EXERCISE INSTRUCTIONS »
Print exactly the line that contains "The image size is (836, 484)." along with every line beneath it to the end of the records below, and omit pictures.

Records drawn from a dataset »
- Opening Delimiter -

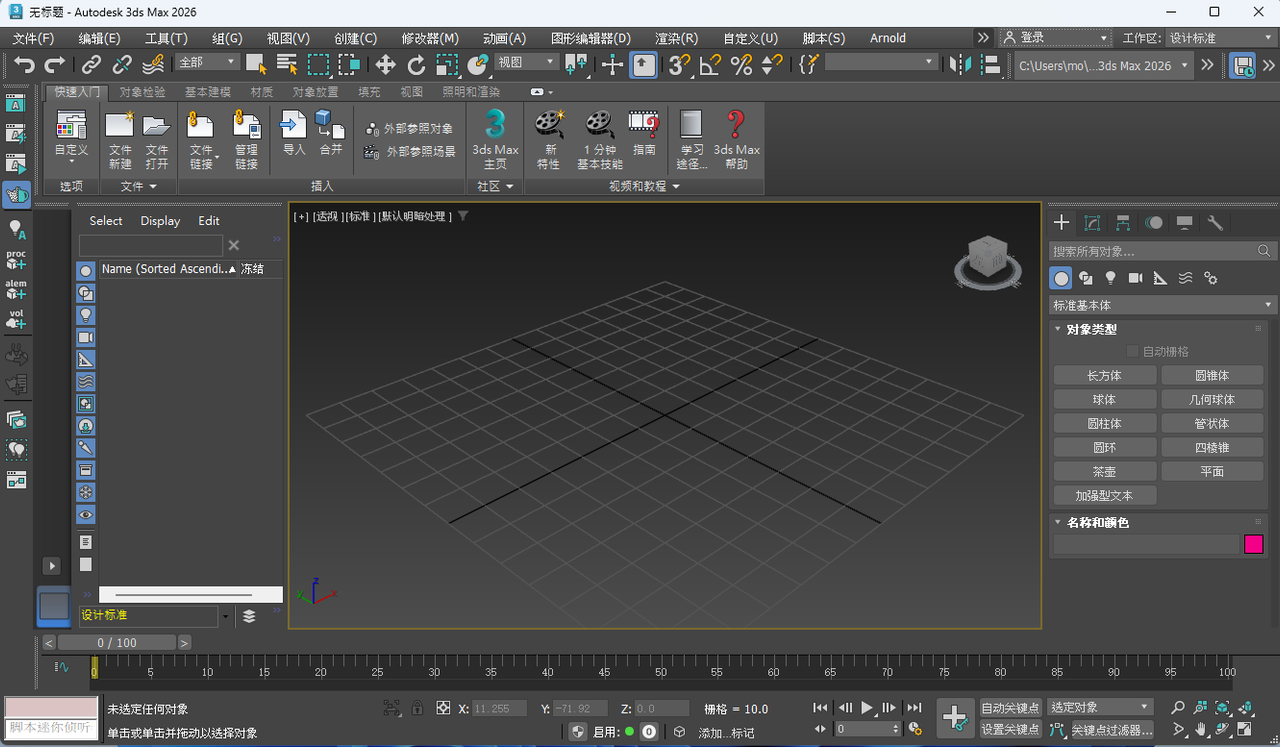The image size is (1280, 747).
Task: Click the Play Animation button
Action: click(867, 708)
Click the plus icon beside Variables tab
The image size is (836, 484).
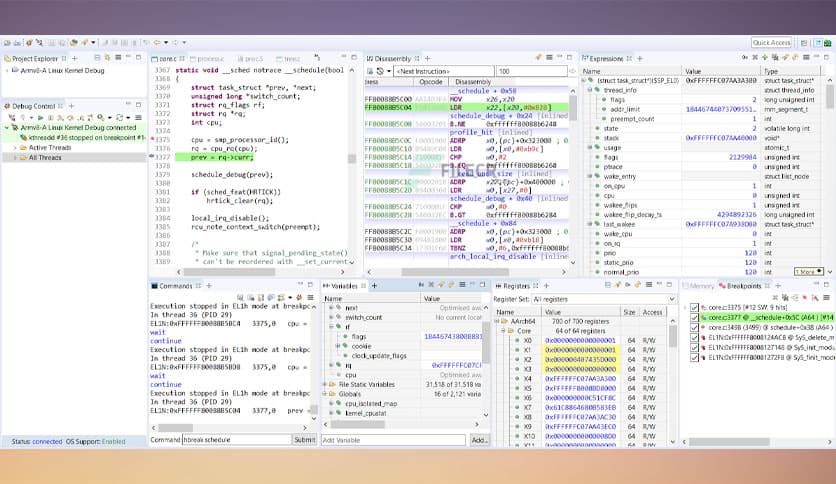(372, 286)
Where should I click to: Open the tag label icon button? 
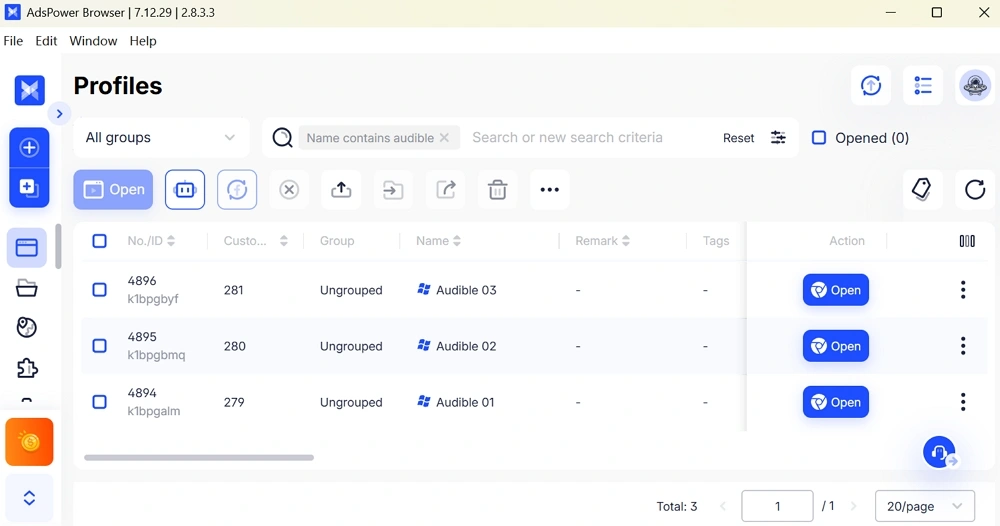(x=922, y=189)
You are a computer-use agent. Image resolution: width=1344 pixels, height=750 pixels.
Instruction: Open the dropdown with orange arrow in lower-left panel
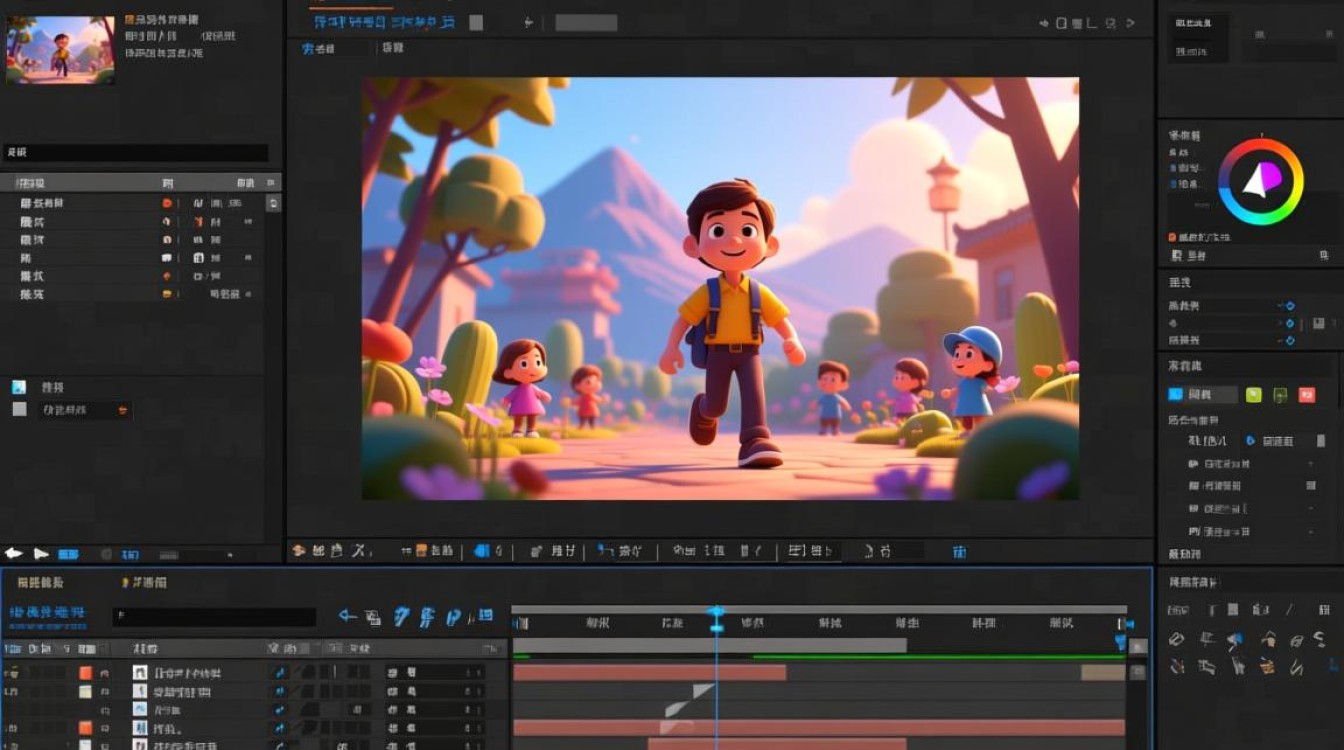point(122,410)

- Closing Delimiter -

TASK RESPONSE »
The image size is (836, 484).
(372, 286)
Where should I click to: Open the tag label icon button? 
(x=922, y=189)
You are a computer-use agent. Image resolution: width=1344 pixels, height=750 pixels.
Instruction: Open the dropdown with orange arrow in lower-left panel
point(122,410)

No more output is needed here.